开车的居然是个穿着道袍的人,他还留了长头发,花白的头发在夜风中舞动。他从车窗探出脑袋看着我,“哟,一股尿骚味,小哥儿你遇到鬼打墙了吧?小小年纪,还挺机智了,知道用童子尿破阵。”
一听我在大马路上尿了,那辆客车上的乘客都是一阵的哄笑,我脸上涨得通红。尤其是看到车上还有不少女人,更加难为情了。
“好了,别笑了,人家小哥替我们挡阵了。你们就这么对待救命恩人吗?都不许笑了!”那个道士模样的司机制止了乘客们的哄笑,喊我上去,“上车吧,我载你一程。”
我这才知道,我刚才被困在坟包里,是替这辆车的人挡了别人设下的阵。
上去以后,我一眼就在车门口附近看到一个点燃了香烛的佛龛。那个佛龛看起来很正式,佛龛前面的贡品三牲齐全。
一鼎铜色的香炉上,燃着三炷只燃了三分之一的香。
还没找着座位,大家就抢着要跟我认识,说我破解了这条路上鬼打墙的人,很是了不得。我真的不好意思再提我的光辉事迹,我只是撒了一泡童子尿而已。
一开始我是站着和他们说话的,毕竟这么多的人头,我很难找到一个空的位置。只想和人多说说话,缓解刚才所经历的事情,给心理上造成的恐惧。
大家都很健谈,我慢慢的就知道开车的叫做马道长,他原本是给人驱邪的道士。后来,改行了,就来开车了。
这一段路很是不太平,长途大巴上总有灵异事件发生,死了不少人,所以大家都会选择坐马道长的车。据说有马道长保护的,趟趟出车都能平安归来,化险为夷。
我看马道长说话很是专业,将驱邪捉鬼的事情说得头头是道。
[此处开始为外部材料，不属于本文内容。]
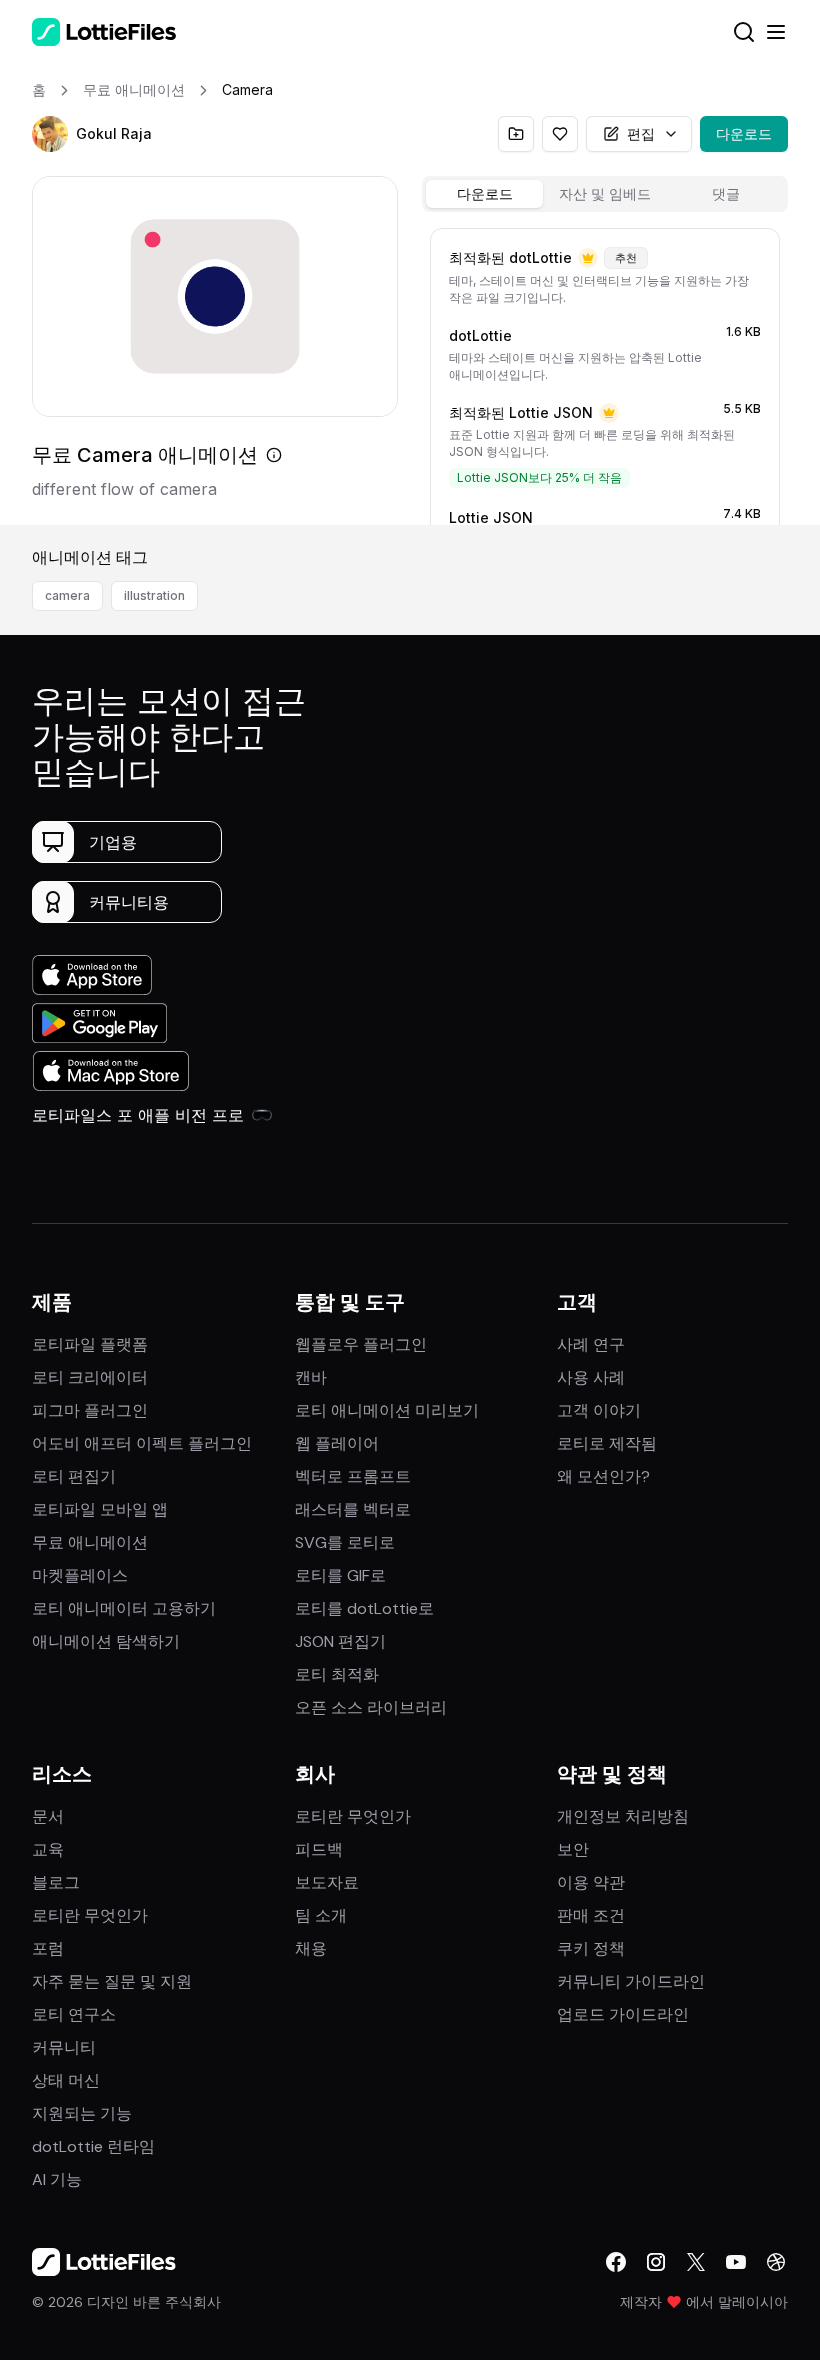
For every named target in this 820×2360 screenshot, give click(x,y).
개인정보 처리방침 (623, 1816)
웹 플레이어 (337, 1443)
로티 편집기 (74, 1476)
又说车上供奉着佛龛,今晚虽然有毛月亮,也可保大家平安无事。
车里面的人都很兴奋,一点都不累,大声说着马道长在长途大巴上所坐下的各种英雄事迹。
我这才知道,原来坐长途大巴有很多忌讳,更会有那样多诡异惊悚的事情发生。但是,我悬着的一颗心,终于是放下了。
既然这个马道长这么厉害,我还怕个毛?
接下来只要睡个好觉,等着天亮下车就好了。
后马道长给我安排了一个空位,我背着包走过座位之间的过道的时候,经过了一个年轻少女的身边,忍不住多看了一眼。